• ИСХОДНЫЙ ФРАГМЕНТ
Так же, как в «Гусеве», организация пространства в «Убийстве» (1895) определяется природной стихией, в данном случае метелью. Так же прослеживается принцип пространственных рифм между различными уровнями, микро- и макрокосмом.
В центре рассказа — религиозный конфликт между двоюродными братьями Яковом и Матвеем Тереховыми. Действие протекает на отдаленной станции и сопровождается «воем метели». Стихия безраздельно господствует в рассказе, пронизывая собой его пространство и время, предопределяя их особенности. Метель разыгралась «ни с того ни с сего», «несмотря на канун Благовещения», то есть как бы вопреки церковному и природному календарям, обозначая какое-то другое — докалендарное, внекалендарное — время, «темнейшую глубину времен», существующую параллельно современности и проглядывающую сквозь нее.
В «Гусеве» морю, у которого нет «ни смысла, ни жалости», противостоит в финале «великолепное, очаровательное небо». Пространственный мир «Убийства» не знает неба как самостоятельной субстанции. Этот мир един по вертикали и горизонтали; «верх» и «низ» здесь тождественны друг другу. С особенной выразительностью это проявляется в заключительной, сахалинской, главе, где символика рассказа получает законченное выражение: «Налево был едва виден высокий крутой берег, чрезвычайно мрачный, а направо была сплошная, беспросветная тьма, в которой стонало море, издавая протяжный, однообразный звук: «а... а... а... а...»» (9: 159). Метель в этой главе сменяется штормом, обе разновидности стихии поглощают пространство, делают его сплошным и неделимым. Хаос в «Убийстве» еще не разделен на «верх» и «низ», на землю и небо.

• СТРОКИ НАБОРА ДАННЫХ
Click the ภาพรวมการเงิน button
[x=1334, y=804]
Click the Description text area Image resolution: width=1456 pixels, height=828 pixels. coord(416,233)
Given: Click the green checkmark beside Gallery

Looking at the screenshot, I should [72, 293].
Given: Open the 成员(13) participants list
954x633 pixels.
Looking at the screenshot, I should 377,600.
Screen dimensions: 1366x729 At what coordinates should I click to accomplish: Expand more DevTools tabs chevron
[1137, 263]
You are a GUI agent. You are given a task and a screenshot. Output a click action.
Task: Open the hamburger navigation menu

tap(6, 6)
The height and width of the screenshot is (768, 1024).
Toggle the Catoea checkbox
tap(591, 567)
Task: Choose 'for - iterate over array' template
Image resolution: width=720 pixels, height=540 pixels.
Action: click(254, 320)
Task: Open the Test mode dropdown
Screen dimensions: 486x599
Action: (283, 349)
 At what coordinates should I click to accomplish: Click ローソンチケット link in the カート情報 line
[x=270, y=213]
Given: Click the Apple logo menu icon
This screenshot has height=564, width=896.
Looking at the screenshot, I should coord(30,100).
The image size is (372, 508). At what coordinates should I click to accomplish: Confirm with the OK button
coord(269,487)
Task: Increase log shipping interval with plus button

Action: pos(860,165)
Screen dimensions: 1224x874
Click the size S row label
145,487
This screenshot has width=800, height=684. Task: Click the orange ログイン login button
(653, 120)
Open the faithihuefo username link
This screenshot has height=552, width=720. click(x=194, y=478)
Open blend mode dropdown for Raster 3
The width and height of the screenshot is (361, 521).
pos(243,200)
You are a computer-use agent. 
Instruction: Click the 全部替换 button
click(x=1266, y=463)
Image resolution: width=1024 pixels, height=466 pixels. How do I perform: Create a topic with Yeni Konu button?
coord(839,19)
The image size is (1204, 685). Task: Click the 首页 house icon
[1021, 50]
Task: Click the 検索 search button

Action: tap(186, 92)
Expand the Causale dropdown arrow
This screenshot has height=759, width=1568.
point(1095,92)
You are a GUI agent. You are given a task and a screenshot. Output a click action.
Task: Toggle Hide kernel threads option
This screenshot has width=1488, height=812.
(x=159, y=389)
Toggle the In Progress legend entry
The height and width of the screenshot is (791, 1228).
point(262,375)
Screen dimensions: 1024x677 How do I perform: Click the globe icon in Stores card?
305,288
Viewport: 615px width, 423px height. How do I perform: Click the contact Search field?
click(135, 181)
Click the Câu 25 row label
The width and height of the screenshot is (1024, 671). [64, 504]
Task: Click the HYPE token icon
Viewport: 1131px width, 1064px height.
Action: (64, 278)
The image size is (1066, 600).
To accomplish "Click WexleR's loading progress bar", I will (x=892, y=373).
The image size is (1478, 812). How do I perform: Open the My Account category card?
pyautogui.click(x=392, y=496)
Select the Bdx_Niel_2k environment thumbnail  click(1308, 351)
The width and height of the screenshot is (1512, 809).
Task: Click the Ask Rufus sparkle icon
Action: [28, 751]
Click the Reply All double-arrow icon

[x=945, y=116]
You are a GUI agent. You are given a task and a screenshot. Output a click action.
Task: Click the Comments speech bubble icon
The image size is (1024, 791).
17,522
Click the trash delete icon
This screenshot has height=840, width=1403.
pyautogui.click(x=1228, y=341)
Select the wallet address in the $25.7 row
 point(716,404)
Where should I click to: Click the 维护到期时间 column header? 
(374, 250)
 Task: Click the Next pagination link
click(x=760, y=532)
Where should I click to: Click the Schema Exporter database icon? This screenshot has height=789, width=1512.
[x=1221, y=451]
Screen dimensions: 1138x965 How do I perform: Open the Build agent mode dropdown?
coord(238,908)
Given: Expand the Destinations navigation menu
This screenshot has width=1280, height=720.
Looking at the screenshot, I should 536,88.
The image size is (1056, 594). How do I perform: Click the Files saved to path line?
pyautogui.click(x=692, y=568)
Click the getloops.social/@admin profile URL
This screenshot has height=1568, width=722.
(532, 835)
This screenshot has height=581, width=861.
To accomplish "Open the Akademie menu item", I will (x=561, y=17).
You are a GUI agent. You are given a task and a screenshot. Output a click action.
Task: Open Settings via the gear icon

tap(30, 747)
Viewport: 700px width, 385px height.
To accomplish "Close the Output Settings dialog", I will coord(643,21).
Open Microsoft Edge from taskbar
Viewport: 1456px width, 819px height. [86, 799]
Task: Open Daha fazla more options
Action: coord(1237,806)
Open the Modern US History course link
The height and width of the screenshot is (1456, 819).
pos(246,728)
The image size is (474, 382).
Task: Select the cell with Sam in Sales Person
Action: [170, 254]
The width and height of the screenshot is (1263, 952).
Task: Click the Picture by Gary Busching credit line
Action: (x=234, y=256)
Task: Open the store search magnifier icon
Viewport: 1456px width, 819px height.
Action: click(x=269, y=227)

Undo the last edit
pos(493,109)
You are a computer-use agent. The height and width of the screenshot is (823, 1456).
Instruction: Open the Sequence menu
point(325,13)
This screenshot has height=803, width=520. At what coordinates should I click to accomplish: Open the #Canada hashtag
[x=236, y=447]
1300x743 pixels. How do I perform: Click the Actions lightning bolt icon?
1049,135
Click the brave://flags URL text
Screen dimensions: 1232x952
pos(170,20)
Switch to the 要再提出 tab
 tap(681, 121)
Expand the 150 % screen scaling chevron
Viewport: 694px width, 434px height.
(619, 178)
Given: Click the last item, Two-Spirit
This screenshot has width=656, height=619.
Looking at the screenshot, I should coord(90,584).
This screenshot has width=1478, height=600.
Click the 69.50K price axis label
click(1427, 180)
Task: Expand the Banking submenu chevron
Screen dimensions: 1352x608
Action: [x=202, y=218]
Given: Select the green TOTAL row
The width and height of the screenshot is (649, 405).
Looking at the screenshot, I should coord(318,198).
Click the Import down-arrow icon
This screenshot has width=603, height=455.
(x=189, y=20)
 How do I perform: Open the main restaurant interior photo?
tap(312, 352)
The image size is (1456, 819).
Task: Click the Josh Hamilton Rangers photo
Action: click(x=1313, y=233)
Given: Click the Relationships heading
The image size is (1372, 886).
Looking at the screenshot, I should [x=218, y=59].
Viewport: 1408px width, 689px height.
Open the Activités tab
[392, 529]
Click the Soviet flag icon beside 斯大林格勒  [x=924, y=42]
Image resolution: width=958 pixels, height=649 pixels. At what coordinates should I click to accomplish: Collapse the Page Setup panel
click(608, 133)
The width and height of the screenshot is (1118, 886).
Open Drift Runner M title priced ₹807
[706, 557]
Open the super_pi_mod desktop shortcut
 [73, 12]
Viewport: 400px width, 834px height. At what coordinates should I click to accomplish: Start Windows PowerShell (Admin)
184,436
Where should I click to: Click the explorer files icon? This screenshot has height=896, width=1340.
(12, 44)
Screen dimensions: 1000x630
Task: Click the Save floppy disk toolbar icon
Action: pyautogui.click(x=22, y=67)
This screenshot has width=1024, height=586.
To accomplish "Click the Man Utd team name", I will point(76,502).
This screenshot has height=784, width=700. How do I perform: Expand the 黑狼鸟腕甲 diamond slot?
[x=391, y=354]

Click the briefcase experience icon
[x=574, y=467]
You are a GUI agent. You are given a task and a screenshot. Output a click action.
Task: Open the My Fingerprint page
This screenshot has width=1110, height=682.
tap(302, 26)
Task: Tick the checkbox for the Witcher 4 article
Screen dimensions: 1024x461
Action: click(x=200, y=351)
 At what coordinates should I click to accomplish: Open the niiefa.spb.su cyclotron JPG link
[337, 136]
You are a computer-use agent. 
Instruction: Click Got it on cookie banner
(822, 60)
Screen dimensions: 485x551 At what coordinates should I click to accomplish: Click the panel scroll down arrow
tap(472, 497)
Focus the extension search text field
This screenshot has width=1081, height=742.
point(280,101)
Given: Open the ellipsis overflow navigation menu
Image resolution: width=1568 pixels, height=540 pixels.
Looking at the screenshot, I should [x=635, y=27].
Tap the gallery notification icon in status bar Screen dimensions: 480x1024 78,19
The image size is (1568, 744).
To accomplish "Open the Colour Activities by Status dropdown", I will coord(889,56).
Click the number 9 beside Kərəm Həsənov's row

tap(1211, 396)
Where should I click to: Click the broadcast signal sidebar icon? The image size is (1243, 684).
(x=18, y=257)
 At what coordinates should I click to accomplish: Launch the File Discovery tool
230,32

• НАБОР ЗАДАНИЙ
a. Замените «станции» на «пристани» в отрывке исходного фрагмента от слов «В центре рассказа» до слов «проглядывающую сквозь нее.» и приведите этот отрывок целиком.
b. Изложите короче абзац исходного фрагмента, начинающийся словами «В центре рассказа», сохранив его основные факты.

• ОТВЕТЫ ПО ПОРЯДКУ
a.
В центре рассказа — религиозный конфликт между двоюродными братьями Яковом и Матвеем Тереховыми. Действие протекает на отдаленной пристани и сопровождается «воем метели». Стихия безраздельно господствует в рассказе, пронизывая собой его пространство и время, предопределяя их особенности. Метель разыгралась «ни с того ни с сего», «несмотря на канун Благовещения», то есть как бы вопреки церковному и природному календарям, обозначая какое-то другое — докалендарное, внекалендарное — время, «темнейшую глубину времен», существующую параллельно современности и проглядывающую сквозь нее.

b. Рассказ строится вокруг религиозного конфликта двоюродных братьев Якова и Матвея Тереховых. Действие происходит на отдаленной станции под «вой метели». Метель безраздельно господствует в рассказе и предопределяет особенности его пространства и времени. Она разыгрывается «ни с того ни с сего», накануне Благовещения, как бы вопреки церковному и природному календарям. Так метель обозначает иное, докалендарное время, «темнейшую глубину времен», которая существует параллельно современности.